All subjects will start PrEP with TDF + FTC fixed dose combination given once daily. Subjects will be randomized (1:1) to either the iTAB text messaging adherence reminder intervention with SoC or the SoC alone arm. Subjects placed into the iTAB intervention arm will receive a personalized, automated texting system to maintain adherence and retention. Both groups will receive access to PrEP in accordance with standardized comprehensive methods of prescribing, risk reduction counseling, adherence counseling, and clinical assessments that include safety monitoring, as well as HIV and STD screening.
TDF 300 mg + FTC 200 mg fixed dose combination will be given orally once daily starting at the baseline visit (month 0) and continued throughout the study.

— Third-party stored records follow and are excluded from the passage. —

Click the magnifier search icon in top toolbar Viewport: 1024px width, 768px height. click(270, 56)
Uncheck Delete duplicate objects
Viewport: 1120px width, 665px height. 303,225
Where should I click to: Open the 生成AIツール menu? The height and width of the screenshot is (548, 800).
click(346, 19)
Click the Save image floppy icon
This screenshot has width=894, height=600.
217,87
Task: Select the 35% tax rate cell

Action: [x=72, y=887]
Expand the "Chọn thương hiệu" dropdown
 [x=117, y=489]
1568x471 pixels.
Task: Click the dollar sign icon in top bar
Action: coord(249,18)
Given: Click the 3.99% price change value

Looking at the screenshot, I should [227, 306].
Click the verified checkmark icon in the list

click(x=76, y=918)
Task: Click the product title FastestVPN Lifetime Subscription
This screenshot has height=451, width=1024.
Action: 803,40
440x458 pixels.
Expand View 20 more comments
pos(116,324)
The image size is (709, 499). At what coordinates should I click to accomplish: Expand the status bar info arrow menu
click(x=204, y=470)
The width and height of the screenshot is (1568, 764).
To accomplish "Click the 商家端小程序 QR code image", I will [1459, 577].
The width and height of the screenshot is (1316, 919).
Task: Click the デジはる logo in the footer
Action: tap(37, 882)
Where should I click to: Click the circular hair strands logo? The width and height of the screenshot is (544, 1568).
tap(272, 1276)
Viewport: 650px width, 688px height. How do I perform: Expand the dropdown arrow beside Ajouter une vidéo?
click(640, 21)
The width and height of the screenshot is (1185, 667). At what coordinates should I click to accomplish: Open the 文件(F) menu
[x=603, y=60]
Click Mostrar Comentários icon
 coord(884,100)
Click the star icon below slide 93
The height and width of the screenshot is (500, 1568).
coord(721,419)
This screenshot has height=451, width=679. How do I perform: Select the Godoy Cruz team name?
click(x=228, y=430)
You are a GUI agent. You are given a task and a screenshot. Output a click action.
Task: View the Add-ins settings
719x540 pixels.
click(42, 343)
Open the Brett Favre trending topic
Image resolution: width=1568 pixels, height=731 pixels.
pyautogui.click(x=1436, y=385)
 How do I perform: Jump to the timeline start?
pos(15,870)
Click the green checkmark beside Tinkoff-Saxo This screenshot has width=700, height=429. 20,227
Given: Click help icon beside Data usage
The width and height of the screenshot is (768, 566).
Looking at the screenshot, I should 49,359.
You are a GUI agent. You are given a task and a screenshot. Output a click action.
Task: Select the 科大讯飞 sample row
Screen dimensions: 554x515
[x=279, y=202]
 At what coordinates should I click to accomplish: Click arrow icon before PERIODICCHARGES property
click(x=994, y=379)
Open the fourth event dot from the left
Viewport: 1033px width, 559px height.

The CCTG 595 primary outcome is defined as a composite endpoint of remaining on PrEP and having adherence > 90% over 48 weeks of follow-up. The adherence endpoint will be derived from the 4 day ACTG adherence assessment from each of the visits from week 4, 12, 24, 36, and 48. ‘Adherent’ will be defined as self-reported TDF/ FTC adherence of 90% or greater (at least 18 of 20 days). If a subject misses an adherence assessment within the window of a scheduled visit or discontinues study prior to week 48, then the missed visits will be counted no adherence for the time of that visit. All randomized subjects that were dispensed PrEP at baseline will be included in the modified intent-to-treat analysis.